Scriveva don Mazzolari: “Il mondo imbarbarisce se scateniamo la belva che è in ognuno di noi. L’ “ordine nuovo” incomincia se qualcuno si sforza di divenire un uomo nuovo”.
Non è antistorico il comandamento dell’amore, anzi ha bisogno di traduzioni, di mediazioni che si chiamano cultura dell’incontro, politiche di integrazione e che sono il più grande antidoto ad ogni forma di violenza compresa quella del terrorismo.
Non si è mai capaci di amare, anzi è un’arte che non si finisce mai d’imparare, così come non si è mai preparati a un cambiamento, a un problema. Pensate come ci modifica l’esperienza dell’attraversamento di una malattia: non riporta mai la vita a com’era prima, ma la può rendere più ricca, più sensibile, più intensa. Se mettiamo fiducia nel comandamento dell’amore e viviamo così il nostro tempo, ciò che consideravamo con paura e angoscia può diventare un’occasione che ci rigenera, che ci permette di mettere le basi per l’umanità di domani.
L’integrazione cura la dissociazione; l’esperienza del riconoscimento cura l’odio; la cultura dell’incontro cura il senso di segregazione.
La battaglia per lo Ius soli è una battaglia di civiltà dal respiro ampio. Non riflette un colore politico. Per questa ragione i numeri non dovrebbero essere tutto. In gioco non è un semplice guadagno elettorale ma il senso stesso del mondo, della vita, del nostro essere umani.

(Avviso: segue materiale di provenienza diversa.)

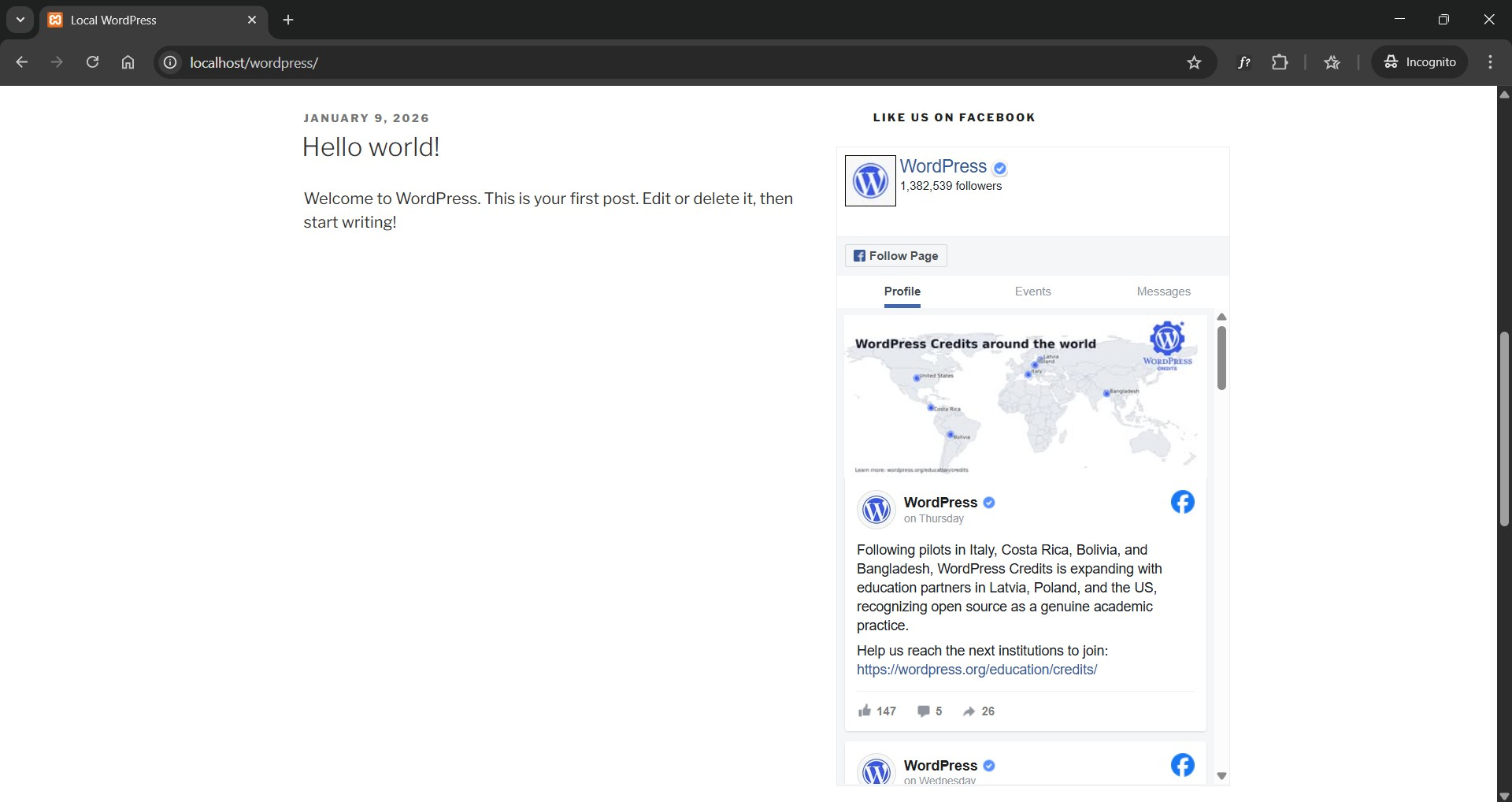
Task: Share the post via the share arrow icon
Action: coord(969,711)

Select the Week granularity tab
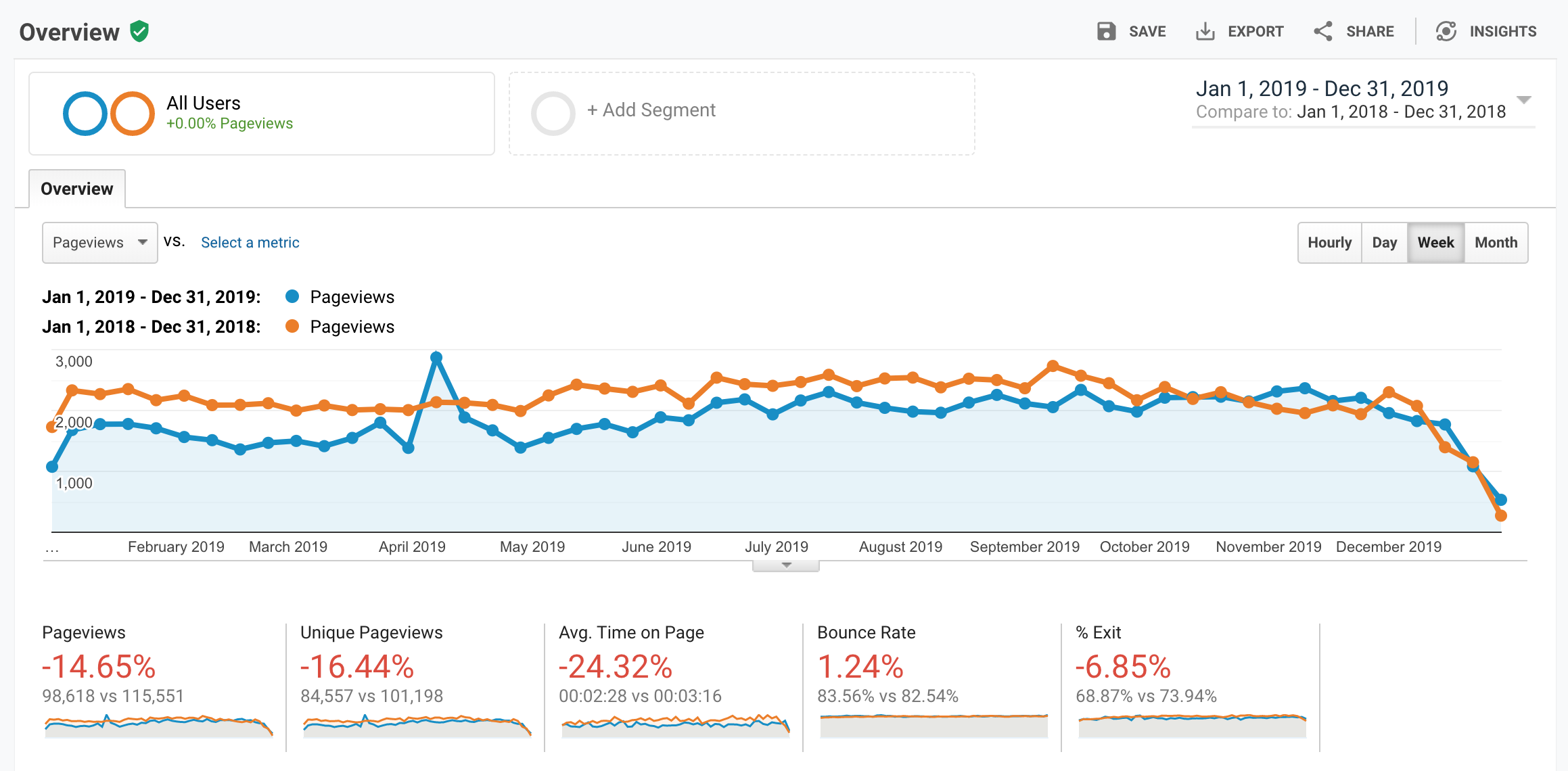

Ed è forse in questo senso che Gesù nel citare il primo e più grande comandamento riporta tali e quali le parole del Deuteronomio, ma cambia solo una parola, una parolina soltanto. Non parla più di amare Dio con tutte le forze, ma di amare Dio con tutta la tua mente!
Che non significa un amore intellettuale, altrimenti prima non avrebbe chiesto di amare con tutto il cuore e con tutta l’anima… Ma è vero che l’amore si nutre dell’atteggiamento della mente che è l’ascolto.
Ascolta e ama. Ascolta quello che di te non vorresti essere, non vorresti sembrare e comprenderai le povertà di chi ti è vicino.
Ascolta ciò che l’antipatico smuove nella tua pigra coscienza e ti scuote, ti fa arrabbiare perché tocca in te qualche nervo scoperto.
Ascolta lo straniero che irrompe in quelle che consideri le tue strade, le tue case, le tue abitudini e ascoltando cambierai la mappa mentale dei tuoi riferimenti ossessivi.
Ascolta e aprirai così la tua mente, saprai amare. Senza ascolto dimentichi la strada che hai fatto, dimentichi la pazienza che ti è stata data.
Ascolta e amerai non come conseguenza di un atto di buona volontà, ma come atto di apertura della mente che diventa allora capace non solo di replicare schemi e modelli del passato, ma di abbracciare il nuovo che avanza, che è alle porte, anzi che è già dentro le nostre città.
Ascolta e ama. E non sarà mai il momento sbagliato.